A Agência Brasil apresentou o testemunho de Flávia Santiago, professora de direito constitucional da Universidade Estadual de Pernambuco, que defende que «cada democracia estabelece os seus limites. A democracia brasileira tem limites e um deles é não pôr em dúvida as próprias instituições democráticas. Isso faz parte da nossa proposta de democracia que está na Constituição de 1988». Já Michael Shellenberger, jornalista americano no Brasil e confesso votante de Joe Biden, acredita que há mais para além disso. Shellemberger publicou na sua conta do X o segundo parágrafo do artigo 220.º, Capítulo V da Constituição da República Federativa do Brasil, onde se pode ler: «É vedada toda e qualquer censura de natureza política, ideológica e artística».

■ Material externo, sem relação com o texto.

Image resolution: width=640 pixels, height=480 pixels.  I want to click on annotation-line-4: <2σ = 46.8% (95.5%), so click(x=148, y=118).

Em Portugal, apenas dois partidos, a Iniciativa Liberal e o Chega – ainda que em 2020, André Ventura se tenha proposto a acabar com a «bandalheira» no então Twitter –, se posicionaram oficialmente contra a decisão do tribunal brasileiro. Do PSD, partido no Governo, manifestou-se Tiago Moreira de Sá, investigador, professor universitário e ex-deputado: «O que está a acontecer no Brasil é de extrema gravidade. Não podemos ficar calados. As boas relações luso-brasileiras não implicam ser submisso e conivente com ataques à liberdade de expressão».
Podemos estar perante um problema, transversal a várias democracias atualmente, de politização da justiça, um fenómeno nada abonatório para o bom funcionamento das instituições democráticas e que mina, de certa forma, o próprio Estado de Direito.
A cruzada de Musk
Mas nem só no Brasil Elon Musk enfrenta adversidades. Em junho de 2023, Thierry Breton, comissário europeu para o Mercado Interno, ameaçou o dono do X após o lançamento da nova legislação sobre conteúdos online: «A minha missão é garantir que, a partir de 25 de agosto [de 2023], eles vão respeitar as leis, ou não poderão continuar a operar na Europa. E todos eles querem continuar a operar na Europa».
Ainda no fim de 2023, Musk garantiu que «estaria preparado para ir para a prisão» se «achar que uma agência governamental está a infringir a lei nas exigências que faz à plataforma».
Considerado um herói por uns e um vilão por outros, Elon Musk continua firme e carrega consigo o objetivo autoproposto da liberdade de expressão, um valor tão frágil e tão importante, pelo qual vale sempre a pena lutar.